§ **What to produce**: Copy out every one of the items below word for word, keeping each line as it stands.

§ **The records**:

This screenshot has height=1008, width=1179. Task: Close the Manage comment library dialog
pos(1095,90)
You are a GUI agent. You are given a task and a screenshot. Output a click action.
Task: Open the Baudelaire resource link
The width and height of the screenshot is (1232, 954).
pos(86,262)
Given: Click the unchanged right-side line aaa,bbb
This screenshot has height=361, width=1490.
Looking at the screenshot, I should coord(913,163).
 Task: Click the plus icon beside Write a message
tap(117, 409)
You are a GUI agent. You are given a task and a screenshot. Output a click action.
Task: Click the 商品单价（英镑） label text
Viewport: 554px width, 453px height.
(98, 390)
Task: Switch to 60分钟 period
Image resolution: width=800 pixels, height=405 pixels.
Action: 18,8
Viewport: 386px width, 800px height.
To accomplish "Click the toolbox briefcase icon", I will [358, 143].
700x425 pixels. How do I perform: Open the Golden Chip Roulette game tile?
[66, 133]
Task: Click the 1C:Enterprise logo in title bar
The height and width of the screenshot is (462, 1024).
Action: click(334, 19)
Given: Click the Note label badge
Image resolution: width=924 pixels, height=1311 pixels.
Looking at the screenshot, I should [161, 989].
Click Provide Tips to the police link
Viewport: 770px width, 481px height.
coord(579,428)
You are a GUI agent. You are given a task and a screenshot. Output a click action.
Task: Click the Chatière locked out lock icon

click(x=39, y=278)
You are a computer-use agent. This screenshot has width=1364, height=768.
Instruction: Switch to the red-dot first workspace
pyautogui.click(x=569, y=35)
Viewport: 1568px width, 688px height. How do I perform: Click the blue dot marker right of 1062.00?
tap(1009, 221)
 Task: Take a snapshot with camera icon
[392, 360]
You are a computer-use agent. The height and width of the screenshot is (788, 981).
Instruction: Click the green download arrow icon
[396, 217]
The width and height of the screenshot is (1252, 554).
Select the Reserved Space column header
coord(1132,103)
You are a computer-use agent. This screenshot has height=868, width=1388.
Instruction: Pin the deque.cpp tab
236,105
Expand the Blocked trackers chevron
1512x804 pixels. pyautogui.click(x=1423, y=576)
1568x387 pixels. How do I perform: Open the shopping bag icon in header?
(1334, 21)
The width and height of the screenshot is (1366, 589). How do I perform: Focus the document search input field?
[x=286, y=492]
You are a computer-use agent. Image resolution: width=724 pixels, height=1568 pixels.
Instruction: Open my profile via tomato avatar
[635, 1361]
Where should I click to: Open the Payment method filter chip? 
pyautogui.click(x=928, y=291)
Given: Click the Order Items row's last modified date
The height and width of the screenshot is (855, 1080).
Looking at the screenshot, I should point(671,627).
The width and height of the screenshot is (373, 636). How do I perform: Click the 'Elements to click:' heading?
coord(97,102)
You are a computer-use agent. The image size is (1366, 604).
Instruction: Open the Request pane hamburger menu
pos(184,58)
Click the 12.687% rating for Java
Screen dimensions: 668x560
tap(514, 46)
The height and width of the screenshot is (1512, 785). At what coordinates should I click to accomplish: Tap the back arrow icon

§ **Response**:
This screenshot has height=1008, width=1179. Task: Close the Manage comment library dialog
pos(1095,90)
You are a GUI agent. You are given a task and a screenshot. Output a click action.
Task: Open the Baudelaire resource link
The width and height of the screenshot is (1232, 954).
pos(86,262)
Given: Click the unchanged right-side line aaa,bbb
This screenshot has height=361, width=1490.
Looking at the screenshot, I should coord(913,163).
 Task: Click the plus icon beside Write a message
tap(117, 409)
You are a GUI agent. You are given a task and a screenshot. Output a click action.
Task: Click the 商品单价（英镑） label text
Viewport: 554px width, 453px height.
(98, 390)
Task: Switch to 60分钟 period
Image resolution: width=800 pixels, height=405 pixels.
Action: 18,8
Viewport: 386px width, 800px height.
To accomplish "Click the toolbox briefcase icon", I will [358, 143].
700x425 pixels. How do I perform: Open the Golden Chip Roulette game tile?
[66, 133]
Task: Click the 1C:Enterprise logo in title bar
The height and width of the screenshot is (462, 1024).
Action: click(334, 19)
Given: Click the Note label badge
Image resolution: width=924 pixels, height=1311 pixels.
Looking at the screenshot, I should [161, 989].
Click Provide Tips to the police link
Viewport: 770px width, 481px height.
coord(579,428)
You are a GUI agent. You are given a task and a screenshot. Output a click action.
Task: Click the Chatière locked out lock icon

click(x=39, y=278)
You are a computer-use agent. This screenshot has width=1364, height=768.
Instruction: Switch to the red-dot first workspace
pyautogui.click(x=569, y=35)
Viewport: 1568px width, 688px height. How do I perform: Click the blue dot marker right of 1062.00?
tap(1009, 221)
 Task: Take a snapshot with camera icon
[392, 360]
You are a computer-use agent. The height and width of the screenshot is (788, 981).
Instruction: Click the green download arrow icon
[396, 217]
The width and height of the screenshot is (1252, 554).
Select the Reserved Space column header
coord(1132,103)
You are a computer-use agent. This screenshot has height=868, width=1388.
Instruction: Pin the deque.cpp tab
236,105
Expand the Blocked trackers chevron
1512x804 pixels. pyautogui.click(x=1423, y=576)
1568x387 pixels. How do I perform: Open the shopping bag icon in header?
(1334, 21)
The width and height of the screenshot is (1366, 589). How do I perform: Focus the document search input field?
[x=286, y=492]
You are a computer-use agent. Image resolution: width=724 pixels, height=1568 pixels.
Instruction: Open my profile via tomato avatar
[635, 1361]
Where should I click to: Open the Payment method filter chip? 
pyautogui.click(x=928, y=291)
Given: Click the Order Items row's last modified date
The height and width of the screenshot is (855, 1080).
Looking at the screenshot, I should point(671,627).
The width and height of the screenshot is (373, 636). How do I perform: Click the 'Elements to click:' heading?
coord(97,102)
You are a computer-use agent. The image size is (1366, 604).
Instruction: Open the Request pane hamburger menu
pos(184,58)
Click the 12.687% rating for Java
Screen dimensions: 668x560
tap(514, 46)
The height and width of the screenshot is (1512, 785). At what coordinates should I click to accomplish: Tap the back arrow icon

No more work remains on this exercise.